Anyone have parts for a Hobart 90G20 72kW 400Hz diesel GPU?

If you're in the SF area, stop on by sometime, we're on Treasure Island.


----------



## nealitc (Mar 21, 2013)

More photos of the TVS-3 project:










My start at insanity - the first lot from Found Objects: 10 AN/TVS-3s, 3 SP-HF-15 400Hz diesel generators, 20 bulbs, bunch of spares boxes.
8 of the 10 TVS-3s had cables vandalized by copper thieves, most of the bulbs were pulls (used/bad) and most of the spares were corroded, and every cavity was full of rodent nest.





4/0 19x7x64/36GA or 8512/36GA - I need 120 feet of it. Compared to this, 34GA standing seems a bit stiff. Skip the asbestos wrap this time though.





Time to clean the cooling system. Maybe a coolant formulated more recently than 1965 will be more stable. Then again, maybe this just sat for 40+ years.

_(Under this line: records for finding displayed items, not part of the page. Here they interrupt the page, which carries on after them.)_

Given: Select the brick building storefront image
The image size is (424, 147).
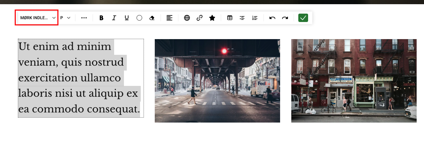Looking at the screenshot, I should [354, 81].
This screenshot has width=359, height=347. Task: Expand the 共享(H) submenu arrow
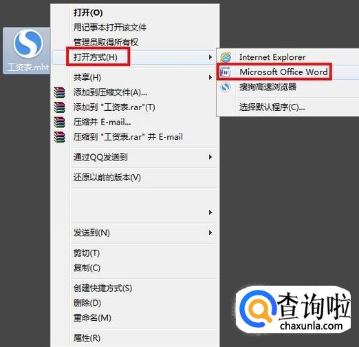[210, 77]
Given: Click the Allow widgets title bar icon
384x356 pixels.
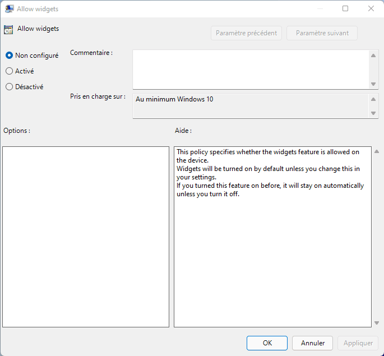Looking at the screenshot, I should tap(10, 9).
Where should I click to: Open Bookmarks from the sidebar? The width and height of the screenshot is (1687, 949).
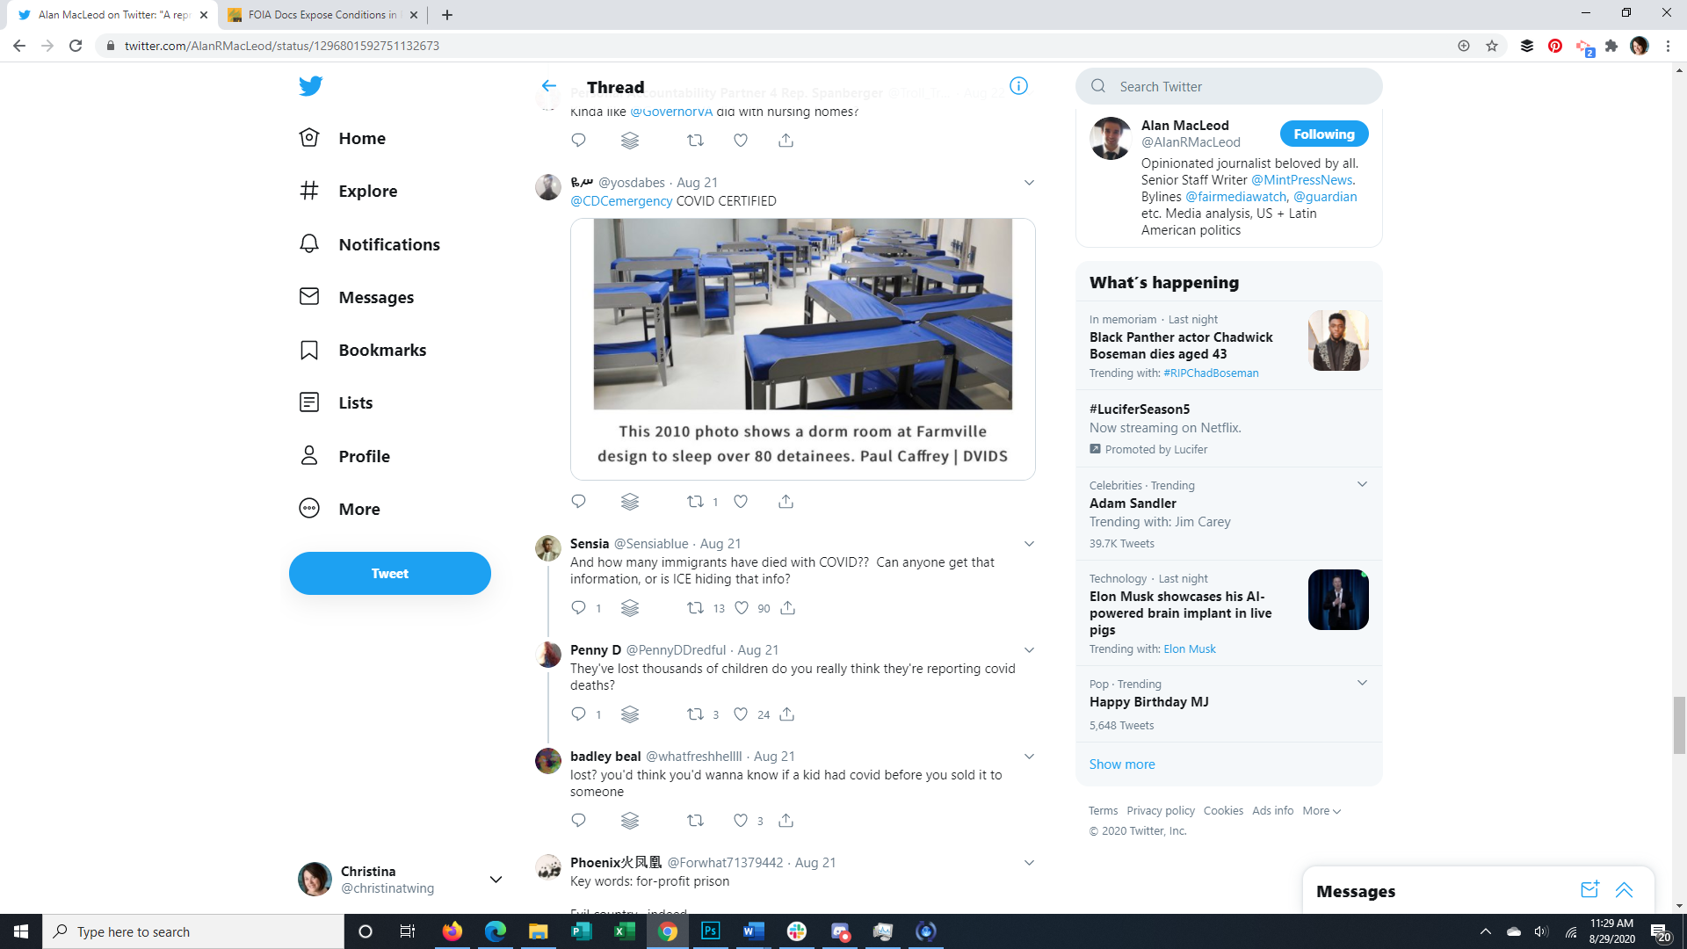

Bulbs, from spares kits, corrosion due to coolant jug which corroded through and leaked in the spares case. Dips in HCl and some chelating agent cleaned it up.





The next 6 units and generator I got through someone who found me on CPF.
These came from NASA, were in recent operation had various reliability mods.





Chicken wire!
Turns out this was added for the Apollo program, when they used the TVS-3s to light the pad. A 20kW short-arc fed with 400Hz 3phase fullwave rectified unfiltered power produces lots of RFI at 1200Hz harmonics, and when nice and focused with a reflector it was enough to shut down the capsule. So they made a Faraday cage.


----------



## BVH (Mar 22, 2013)

Nice to see some pics! What a great and labor intensive project you've undertaken! It's good to see them being re conditioned instead of rotting away! Lots of pics of progress would be appreciated.


----------



## get-lit (Mar 23, 2013)

nealitc said:


>



What have you going on in the upper right corner of the pic??


----------



## nealitc (Mar 24, 2013)

get-lit said:


> What have you going on in the upper right corner of the pic??


That would be Peter Hudson's monkey zeotrope sculpture, it spins and strobes. The snake feeds an apple to the monkey, who also eats the snake.


----------



## Stereodude (Mar 24, 2013)

This PDF is an interesting read related to the light.


----------



## get-lit (Mar 24, 2013)

Stereodude said:


> This PDF is an interesting read related to the light.



That was very interesting, thanks.



nealitc said:


> That would be Peter Hudson's monkey zeotrope sculpture, it spins and strobes. The snake feeds an apple to the monkey, who also eats the snake.



That's kind of freaky :duck:

Like this?



EDIT: I gotta stay away from this forum, there's always too much random cool stuff. The works at hudzodesign.com are incredible.


----------



## nealitc (Mar 25, 2013)

For those interested...











Schematics. Look ma, no transistors! (IC, whats that?)





Heat exchanger, pump motor, pump. Like 5gpm though 3/8" orifices. 400Hz makes its small.





3 phase worth of full wave rectifiers, feed to the heat sinks (center) .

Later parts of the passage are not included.